Cracks in the mortar around the top of a window of our Grantown-design Barratts property.
Further examination showed cracking of some kind around the top corner of all of the windows at the back of the property.
The joiner suggested the absence of a stone/concrete lintel – Barratts having used metal ones – may be providing insufficient support for the stonework and roof above.
That would certainly explain a nasty situation with the double glazing throughout the property – not least that the window frames around all of the downstairs windows are bowing out both ways.
So I wrote a letter to Barratts suggesting there may be a problem for them to look at, and mentioned the fact that the property is still well within its 10 year NHBC period, and this appeared to be a structural issue.
The representative from Barratts turned up a week later and had a look.
All the time, he suggested that cracks in the mortar simply indicated a weak point in the structure, and liable to small movement. He pointed out that because it wasn’t cracking the stones themselves, then it was probably minor.
He also didn’t appear concerned by the double glazing bowing out – he suggested that correction of a small catch halfway down should help the windows close.
Then we went to the front of the property and had a look.
No cracks above the corners of the windows.
Instead, bloody big cracks from the bottom of the windows to the ground level – and yes, at least one of the stones was visibly cracked in half.
Still, the man from Barratts continued to suggest it was due to small and normal movements, and that we should expect a written reply within a week.
At present, I’m not hopeful of a quick resolution. The cynic in me suggests that Barratts, as a large company in a sector where customer care is rarely a high priority*, will look first to reduce its liabilities. That means deny a problem for as long as they can legally get away with it.
Of course, if I receive such a response from Barratts, then I’ll ensure I hire an independent surveyor to look at the property to ascertain whether there really is a problem.
Perhaps if I do bring in a surveyor, they will even agree with Barratts assessment.
Then again, Barratts could surprise me by agreeing that there is a problem, and seek to address it as soon as possible.
Somehow I find it difficult to believe a quick and positive outcome will happen.
In the meantime, I’ll ensure that I report on how this situation develops, and then write up a guide based on my own experience for other home owners to reference, who may find themselves in a similar situation.
* If I buy electrical goods, they’re guaranteed for a couple of years. If I buy a car, it’s guaranteed for a couple of years. As a house is the biggest single purchase anyone is likely to make, it therefore seems rather against customer interests to force only a 2 year guarantee on finishings for new builds under NHBC.

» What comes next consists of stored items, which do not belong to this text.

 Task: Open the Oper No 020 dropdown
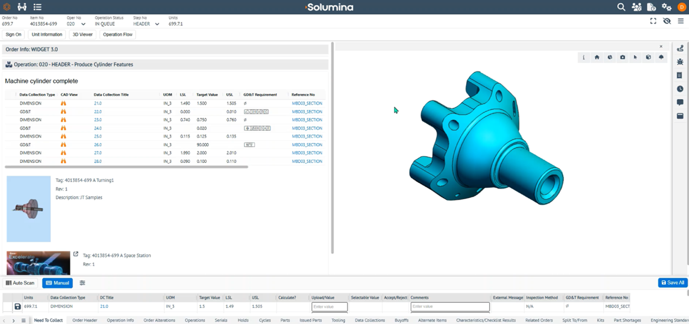[x=82, y=23]
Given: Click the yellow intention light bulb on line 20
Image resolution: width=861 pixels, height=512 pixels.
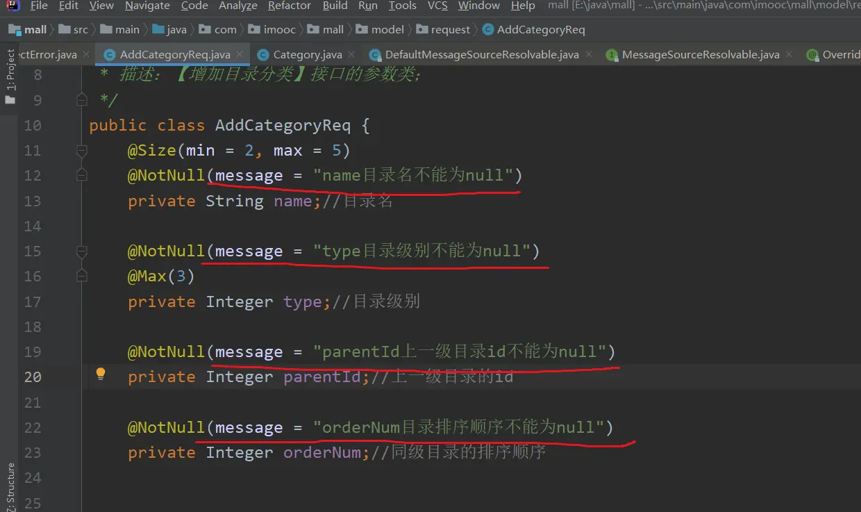Looking at the screenshot, I should (101, 374).
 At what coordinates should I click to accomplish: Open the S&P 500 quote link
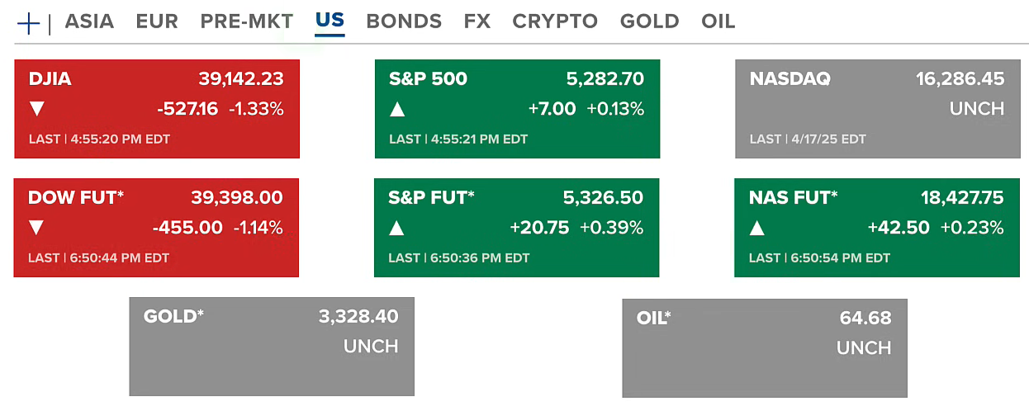428,79
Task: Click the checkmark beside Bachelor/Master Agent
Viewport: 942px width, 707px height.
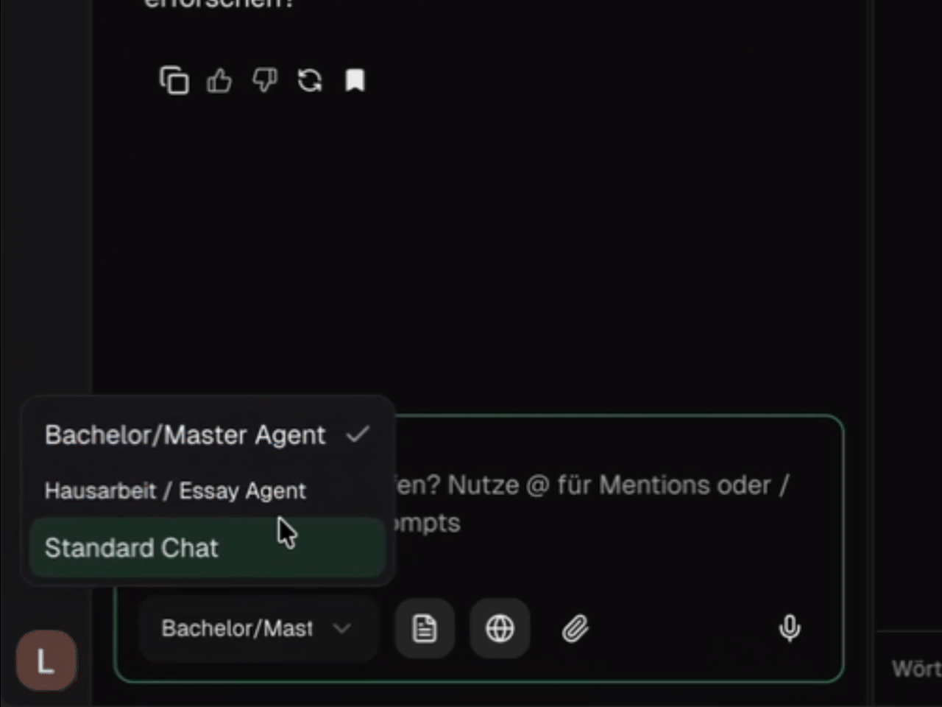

Barratt’s sent a written reply confirming that they perceived the issue of cracking as due to normal thermal movement.
I sought a second opinion from a local structural engineer, who agreed with the Barratt’s representative that it was almost certainly an issue due to thermal movement and shrinkage.
While I didn’t have a full report done, the surveyor suggested such issues were not uncommon with new build properties.
He also suggested that on modern new build houses – following a standard timber-frame kit design – cracks in the stone work would not represent any significant structural problem.
The structural surveyor did suggest that perhaps there may be an issue with bedjoint reinforcement, which is used in properties to help avoid the issue of cracking due to thermal movement.
The representative from Barratt’s just called to ensure I received their written reply, and have offered to repoint the brickwork to remove the cracks and remortar the affected areas.